Provided material ▸
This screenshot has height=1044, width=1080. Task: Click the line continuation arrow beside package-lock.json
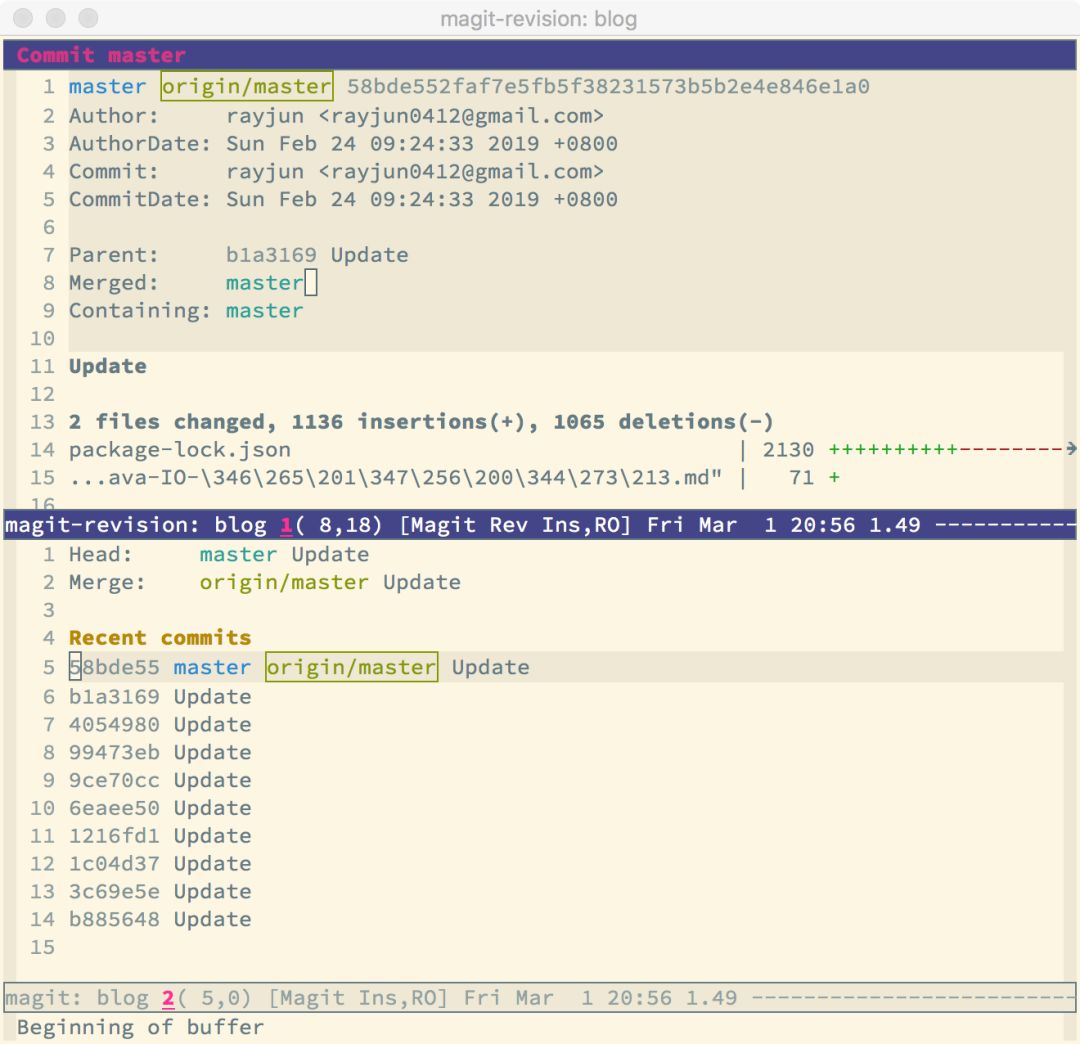click(x=1071, y=449)
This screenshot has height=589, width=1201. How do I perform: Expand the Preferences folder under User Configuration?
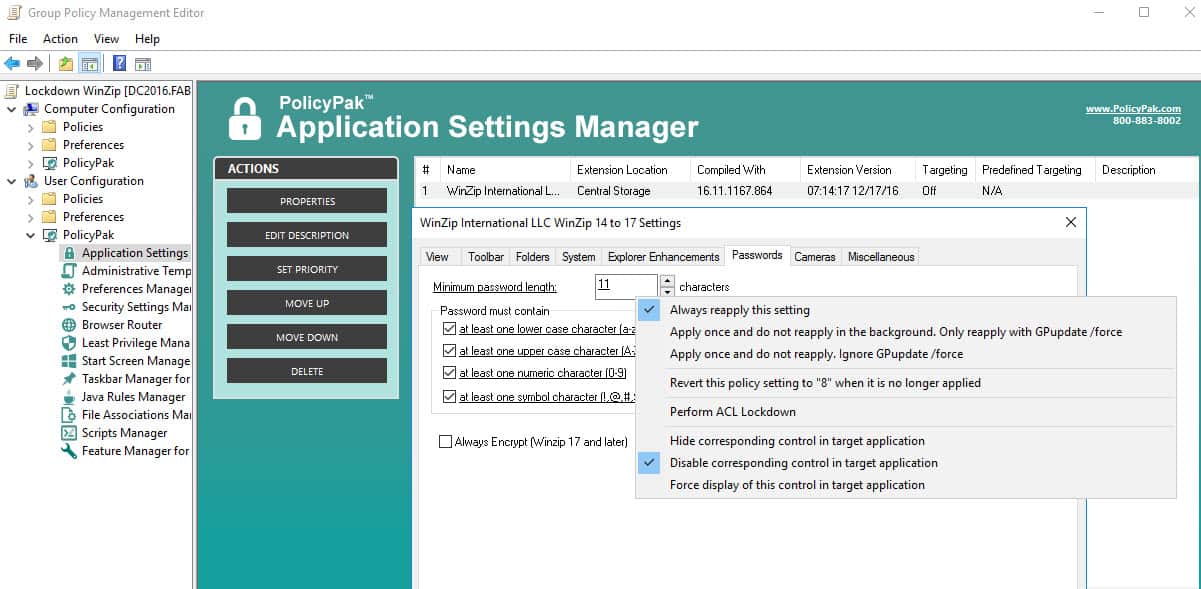30,217
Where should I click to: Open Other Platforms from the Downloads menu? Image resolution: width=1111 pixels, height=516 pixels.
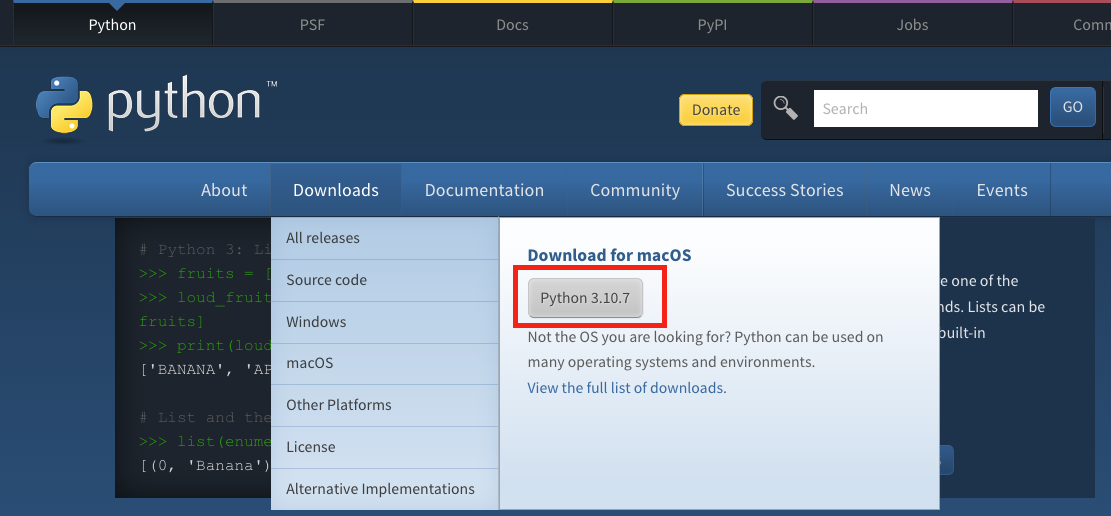click(338, 405)
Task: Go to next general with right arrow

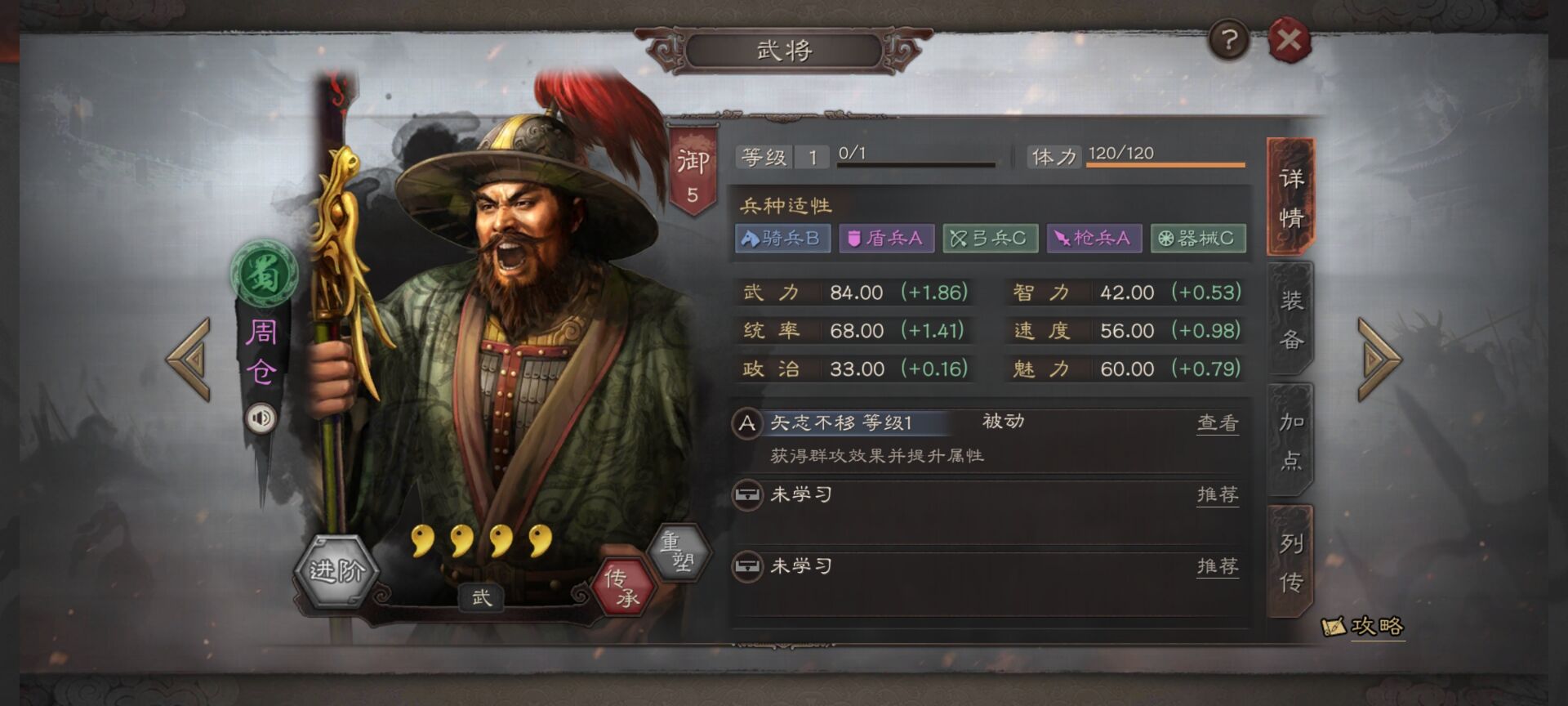Action: pos(1379,360)
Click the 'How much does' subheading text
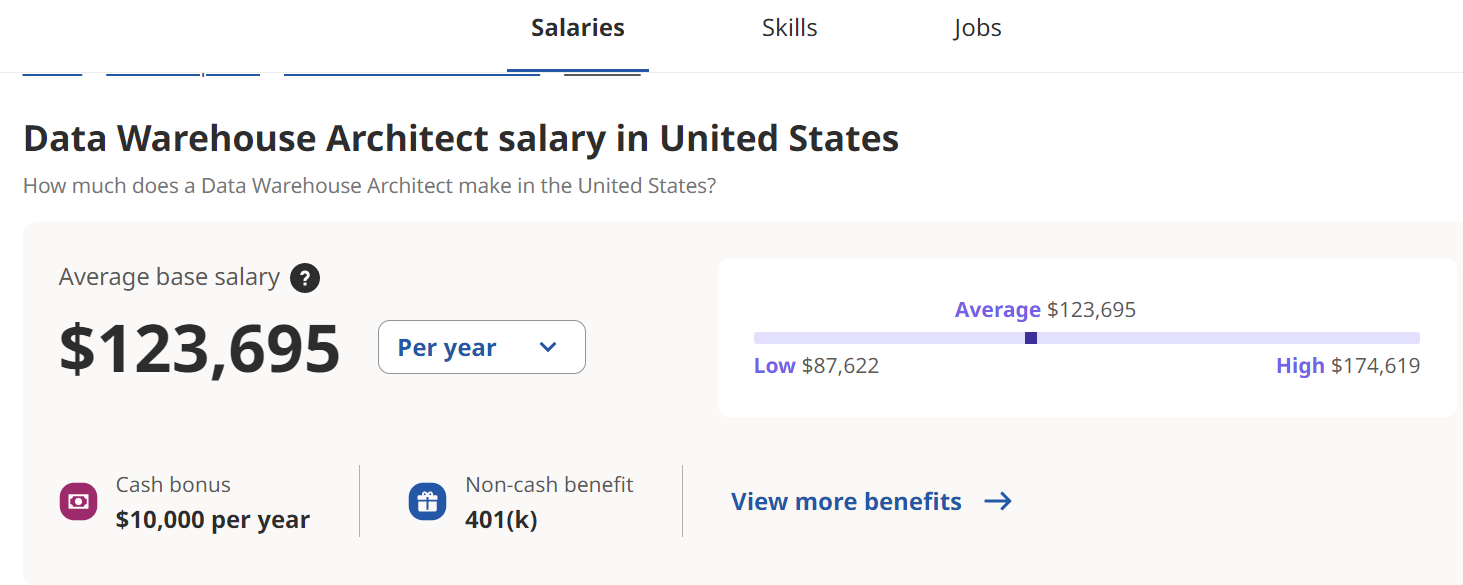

What to produce ▸ Could you reproduce word for word the part of the records that opens with the line containing "This screenshot has height=589, width=1201." and continues through the end of the records, including both ends? Leave the pictures out of your answer.

Reply to the exercise ▸
This screenshot has height=589, width=1201. How do I perform: Expand the Preferences folder under User Configuration?
30,217
Where should I click to: Open Other Platforms from the Downloads menu? Image resolution: width=1111 pixels, height=516 pixels.
click(338, 405)
Task: Go to next general with right arrow

Action: pos(1379,360)
Click the 'How much does' subheading text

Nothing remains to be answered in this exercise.